WASHINGTON, Nov. 4, 1972 (UPI) - President Nixon Friday criticized George S. McGovern's remark that he would not feel compelled to pledge support to Nixon or to call for national unity - as is traditional - if he loses the election. "I have won some elections, I have lost some," Nixon said in Chicago Friday. "When I have won them, I have tried to do the best I could. When I have lost them, I have pledged my support to this country and I will continue to do so in all the years ahead."
Today Nixon scheduled a paid political radio address on foreign policy and Vietnam peace prospects for broadcast.
Afterwards, he will appear at airport rallies in Winston-Salem, N.C., Albuquerque, N.M. and Ontario, Calif., before winding up his San Clemente oceanside villa where he will stay until Tuesday's election.
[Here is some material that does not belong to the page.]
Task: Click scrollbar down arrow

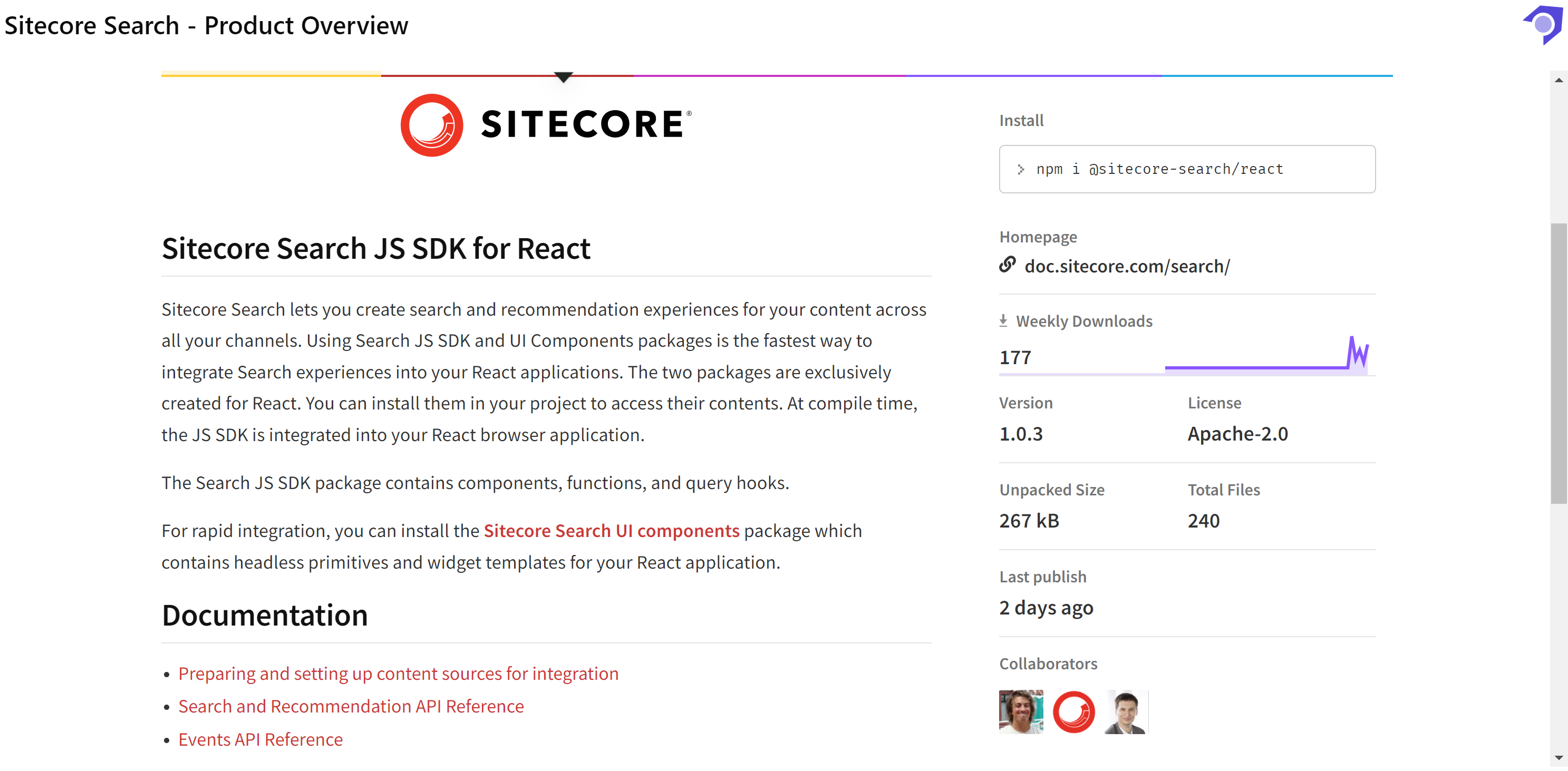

Standing on the steps of the "Spirit of '76" airplane parked at the Providence, R.I., airport, Nixon spoke emotionally on the same theme he stressed in Chicago.
"I want to tell you," he said, "if I receive your votes and the votes of this nation, I will serve as well as I can. If on the other hand, my friends, the verdict of the people of this nation should go to our opponent, then I will support what is best for America and not take the position that only if I win are we going to support whoever is president of the United States of America.
"The president comes first in the policies that he will be advocating. This does not mean we will not have differences, but it does mean that in our system we debate those differences intelligently. We listen when others speak. We try and do everything that we can in campaigning, and then in serving in office.
"But once the campaign is over, let us have the ability to pull this country together and to work together for a cause that is bigger than any party and bigger than any man, and that is to make the next four years the best four years in America's history."